TDWG Frankfurt: SDD subgroup meeting report

27 Nov 2000

      TDWG subgroup: Structure of Descriptive Data, subgroup session at the TDWG
meeting in Frankfurt, 12. Nov. 2000
## Version 1 ##

== Participants ==
Stan Blum, Jim Croft, Gregor Hagedorn, Nicholas Lander, Bob Morris, Jörg Ochsmann,
Richard Pankhurst, Jean-Marc Vanel, Mark Watson, Greg Whitbread, and others

== Discussion topic: What is this group about? ==
Bob Morris: Group is not interested in resource development. Nicholas Lander: Not on
Standard Characters lists. There was a TDWG subgroup on Standard Characters for plants
(Richard Pankhurst was convener), which did not succeed to draw up a standard character
list. Richard Pankhurst thinks we should put it off for further 5 years until Delta-like technology
is widely used and interest is sufficient.
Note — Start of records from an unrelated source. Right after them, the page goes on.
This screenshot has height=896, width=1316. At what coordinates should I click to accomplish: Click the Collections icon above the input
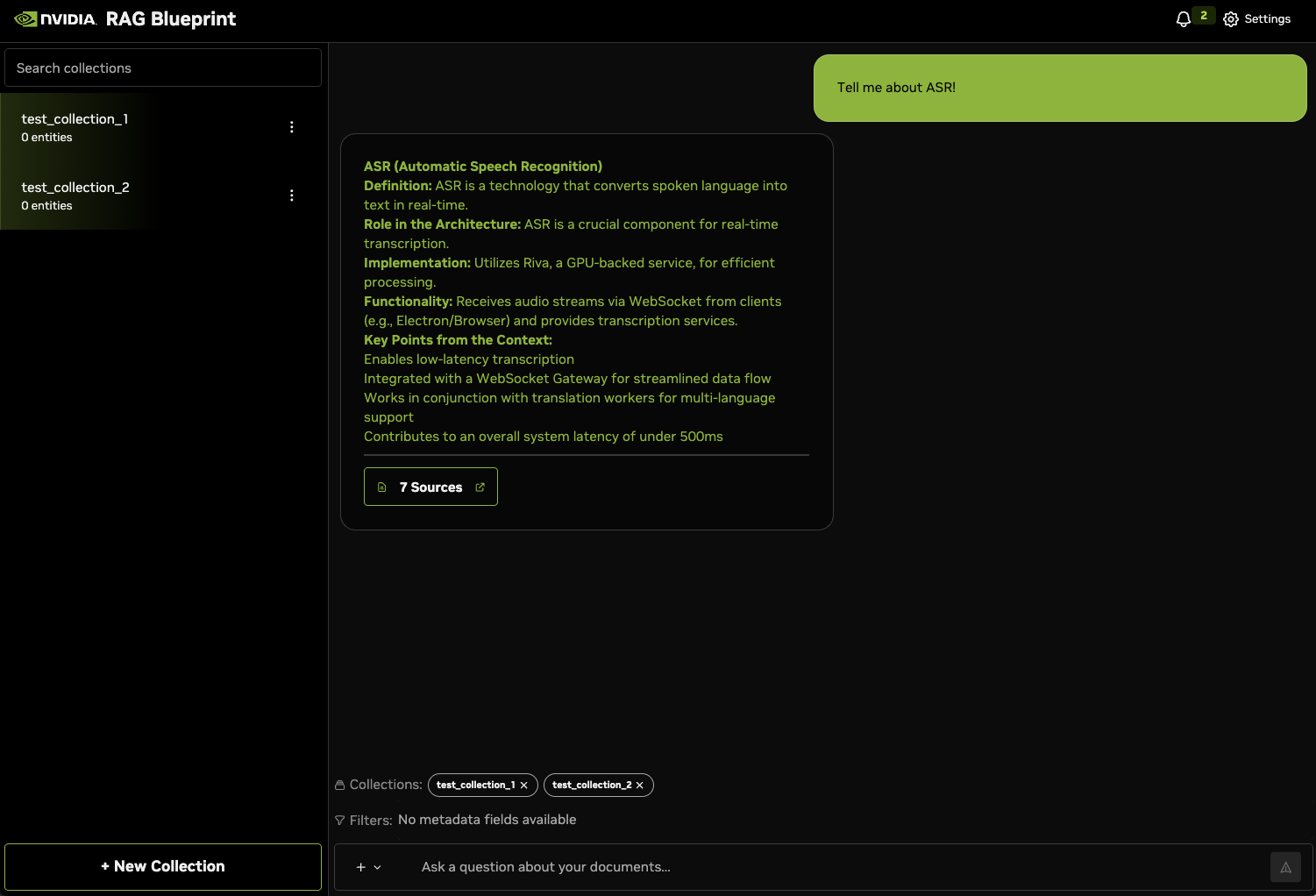pos(339,786)
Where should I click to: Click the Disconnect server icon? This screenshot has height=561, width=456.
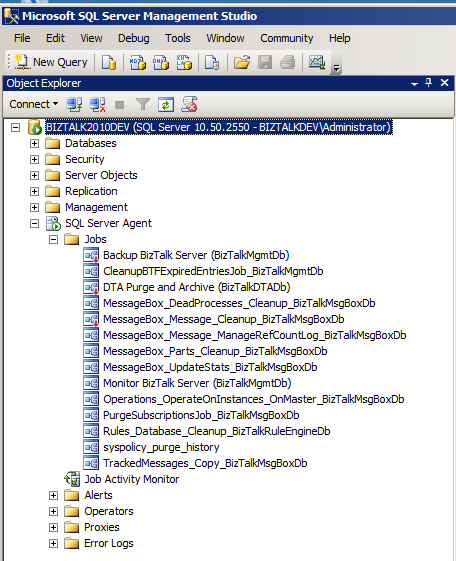tap(97, 104)
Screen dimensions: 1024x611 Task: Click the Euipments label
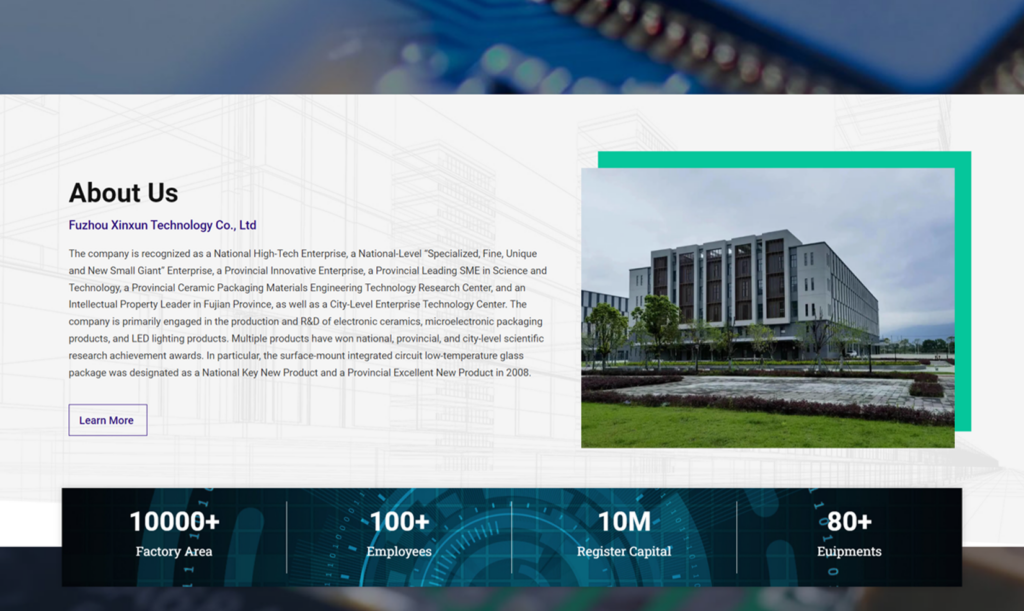coord(849,551)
== Discussion topic: SDD future and presentation ==
Convener: Gregor Hagedorn apologized for his lack of initiatives during the year, being
overwhelmed with work in the starting phase of the GLOPP project. He is willing to continue
as convener, but also willing to step aside if somebody else wants to fill the position and bring
more initiatives into the group.

It was agreed that there should be a SDD website to point to information resources
concerning the activities of the group. Nicholas Lander will ask Ben Richardson at Perth,
alternatively if Gregor Hagedorn continues as convener he can host the site on the
www.DiversityCampus.net server of the GLOPP project.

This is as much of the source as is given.